Translating this kind of experiential learning in the digital classroom, or even the blended classroom is possible, Gallant says, but it means approaching even everyday problems with creativity and innovation — an extra push for students to become innovators. She says developing skill sets for younger students to remain disciplined and complete projects in an online environment will be an important tool, as well as the ability to be able to troubleshoot and work around technical difficulties with online platforms.
These fundamental skills also can help students identify unclear pathways to solutions that carry over to the larger, more complex issues that require social innovation. “We have so many different social issues that students and young people are passionate about – the environment, social justice, wellness related issues – so, I think we are seeing young people looking at those complex societal issues and seeing how they can tackle a piece of it,” says Gallant. “Sometimes, it feels very overwhelming when you think of environmental issues or social justice issues, so finding a niche so they can really start to tackle issues, I think, is a great way for them to approach it.”
Including a diversity of students’ perspectives in that collaboration process, however, presents its own challenges. The disruptions that COVID-19 has presented in the education system have disproportionately impacted students from low-income communities. Without equal access to education, the future of social impact is incomplete — it won’t include the voices and perspectives of the people who need it.

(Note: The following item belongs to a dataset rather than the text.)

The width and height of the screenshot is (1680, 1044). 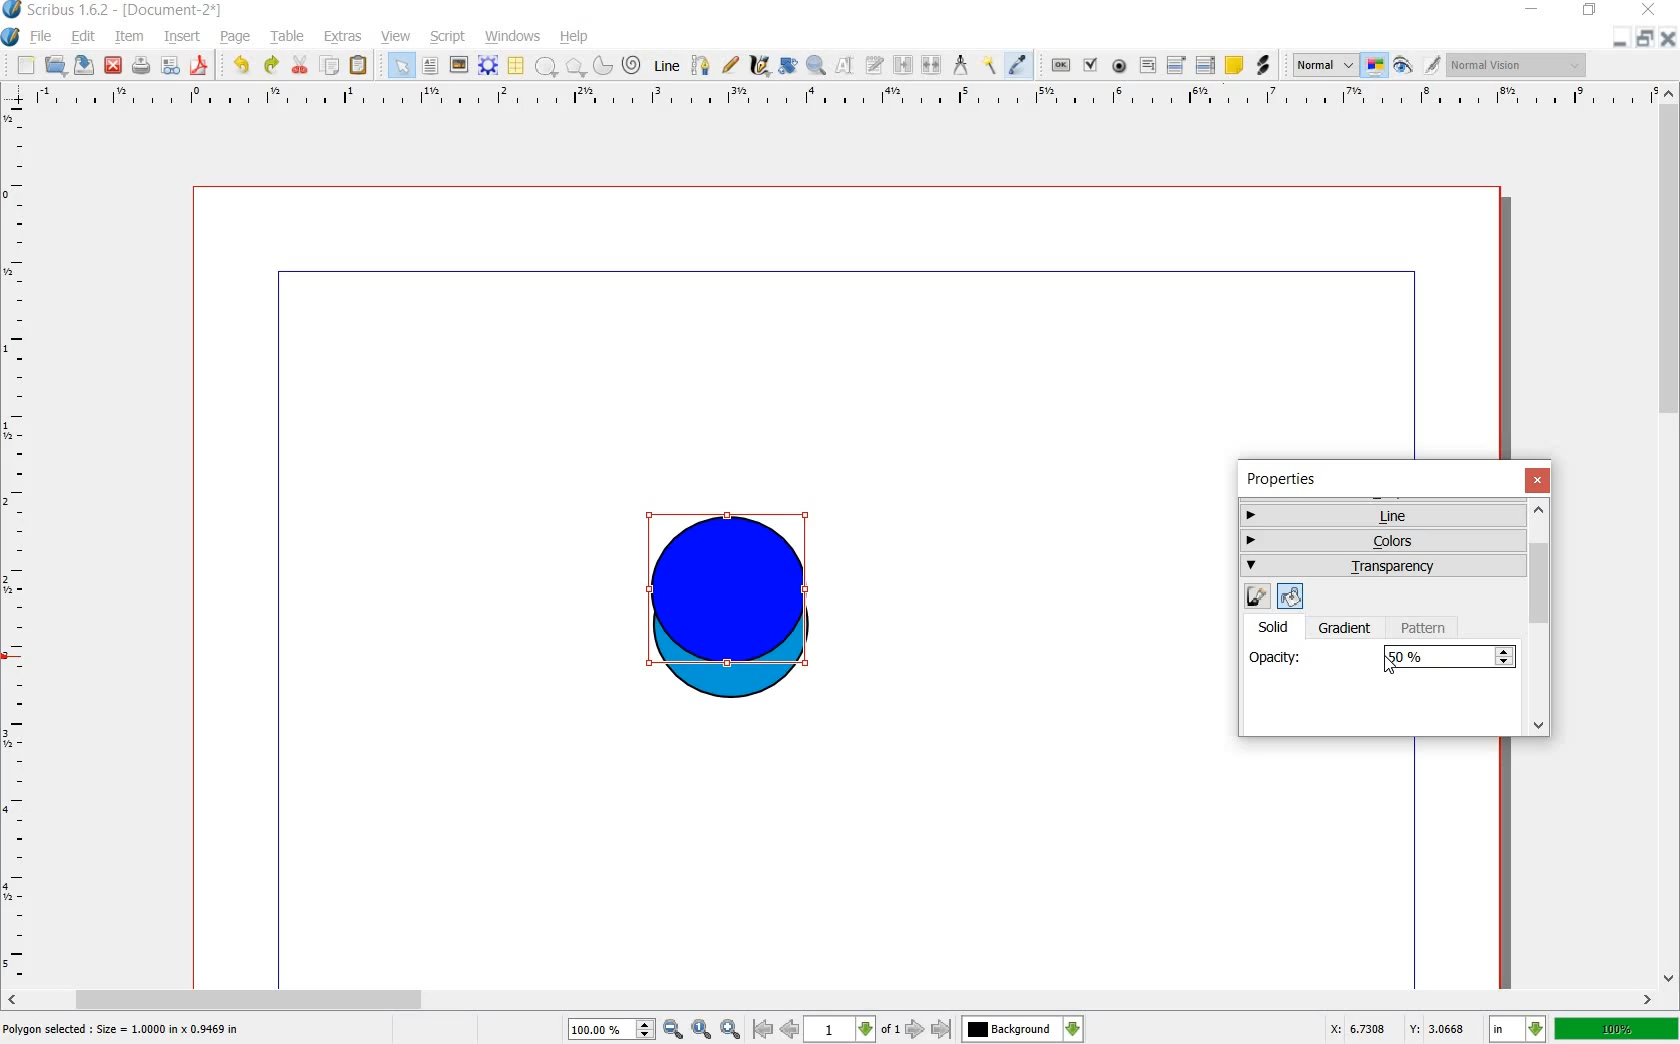 What do you see at coordinates (238, 37) in the screenshot?
I see `page` at bounding box center [238, 37].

As low-income students fall through the cracks of the online and distanced education model, they’re also being denied the opportunity to learn the skills they need to improve their communities.

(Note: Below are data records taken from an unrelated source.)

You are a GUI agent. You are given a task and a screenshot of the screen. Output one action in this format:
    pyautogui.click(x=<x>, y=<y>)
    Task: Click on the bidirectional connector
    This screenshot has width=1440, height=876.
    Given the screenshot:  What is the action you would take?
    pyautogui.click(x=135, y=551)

“While we can innovate, and we [can] talk about innovation in education, one of the parts to consider is that most education is now delivered online and without the connectivity piece being addressed, the innovation part is further away,” explains Jason Shim, director of digital strategy and transformation at Pathways to Education Canada, a Canadian non-profit providing resources to students to help them graduate and break the cycle of poverty.
It’s difficult for the education system to prioritize fostering future social innovators when the fundamentals of access are not being addressed, Shim says. Increased financial pressures, unequal access to the internet, and a lack of quiet and monitored learning environments at home have led to further inequalities in delivering education.
Shim emphasizes the importance of not only thinking about the large, structural changes that need to happen in order to address this inequality, but also, the importance of collaborating with students in identifying solutions — and says this helps foster future social innovators, too. “The process of co-creation invites students to really take part in what is happening in their lives right now,” says Shim. “It sounds very simple, but it’s really important. I think part of what we do, as well as helping students recognize their agency and building the world that they need moving forward, [is] recognizing our role and inviting them in to build the platforms they will be using moving forward.” That is social innovation and ideation in action.